WRITTEN PROBLEM
Please continue the Neutral Tandem Form 8-K/A filing below, picking up after the last sentence of its explanatory note.

TEXT SHOWN
·····

UNITED STATES

SECURITIES AND EXCHANGE COMMISSION

WASHINGTON, DC 20549

 

 

FORM 8-K/A

 

 

CURRENT REPORT

Pursuant to Section 13 or 15(d) of the

Securities Exchange Act of 1934

Date of Report (Date of earliest event reported): May 25, 2011

 

 

NEUTRAL TANDEM, INC.

(Exact name of registrant as specified in its charter)

 

 

 

Delaware   001-33778   31-1786871

(State or other jurisdiction

of incorporation)

 

(Commission

File Number)

 

(IRS Employer

Identification No.)

550 West Adams Street

9th Floor

Chicago, Illinois 60661

(Address of principal executive offices, including Zip Code)

(312) 384-8000

(Registrant’s telephone number, including area code)

 

(Former name or former address, if changed since last report)

 

 

Check the appropriate box below if the Form 8-K filing is intended to simultaneously satisfy the filing obligation of the registrant under any of the following provisions:

 

¨ Written communications pursuant to Rule 425 under the Securities Act (17 CFR 230.425)

 

¨ Soliciting material pursuant to Rule 14a-12 under the Exchange Act (17 CFR 240.14a-12)

 

¨ Pre-commencement communications pursuant to Rule 14d-2(b) under the Exchange Act (17 CFR 240.14d-2(b))

 

¨ Pre-commencement communications pursuant to Rule 13e-4(c) under the Exchange Act (17 CFR 240.13e-4(c))

 

 

 


EXPLANATORY NOTE

This Current Report on Form 8-K/A (the “Amendment”) updates information disclosed in a Current Report on Form 8-K filed on May 27, 2011 (the “Original Form 8-K”) relating to the Neutral Tandem, Inc. (the “Company”) Annual Meeting of Stockholders held on May 25, 2011 (the “Annual Meeting”). The sole purpose of this Amendment is to disclose the determination of the Company’s Board of Directors (the “Board”) regarding the frequency with which the Company will conduct future advisory votes on executive compensation. This Amendment supplements and does not supersede the Original Form 8-K. Accordingly, this Amendment should be read in conjunction with the Original Form 8-K.

·····

STORED RECORDS
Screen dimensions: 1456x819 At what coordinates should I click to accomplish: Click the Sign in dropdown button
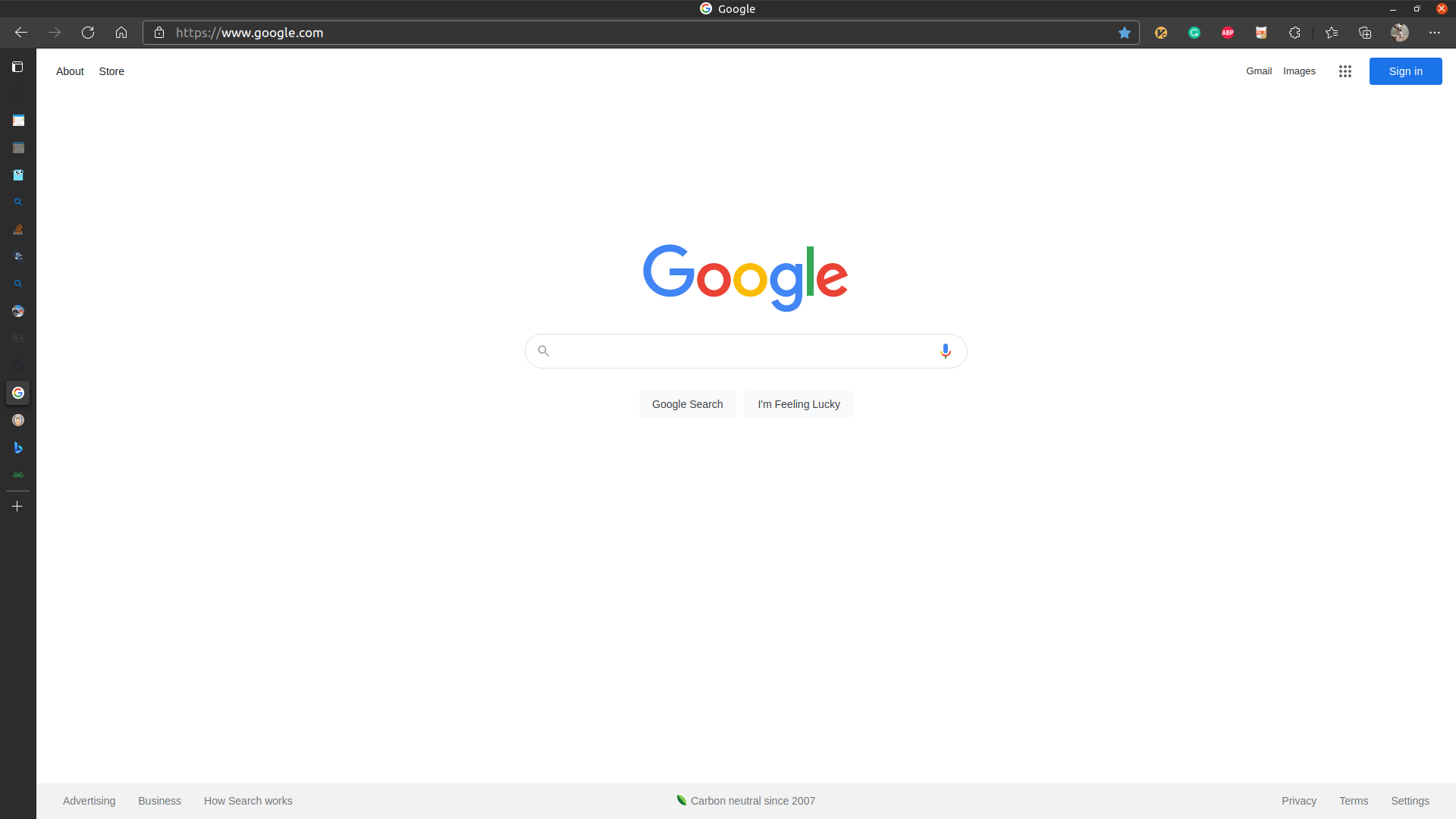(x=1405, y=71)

·····

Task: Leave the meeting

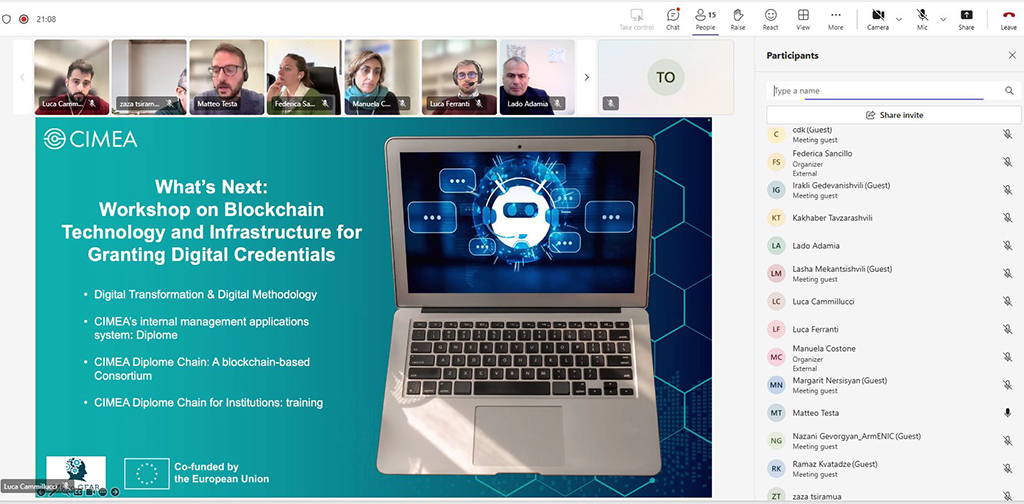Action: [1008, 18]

·····

RESPONSE TO THE TASK
 

Item 5.07. Submission of Matters to a Vote of Security Holders.

As previously reported in the Original Form 8-K, at the Annual Meeting, an advisory vote was conducted on the frequency of future advisory votes on executive compensation. A majority of the shares were cast in favor of holding such advisory votes on an annual basis. The Board has considered the outcome of this advisory vote and has determined that the Company will hold annual advisory votes on executive compensation.


SIGNATURES

Pursuant to the requirements of the Securities Exchange Act of 1934, the registrant has duly caused this report to be signed on its behalf by the undersigned hereunto duly authorized.

 

    NEUTRAL TANDEM, INC.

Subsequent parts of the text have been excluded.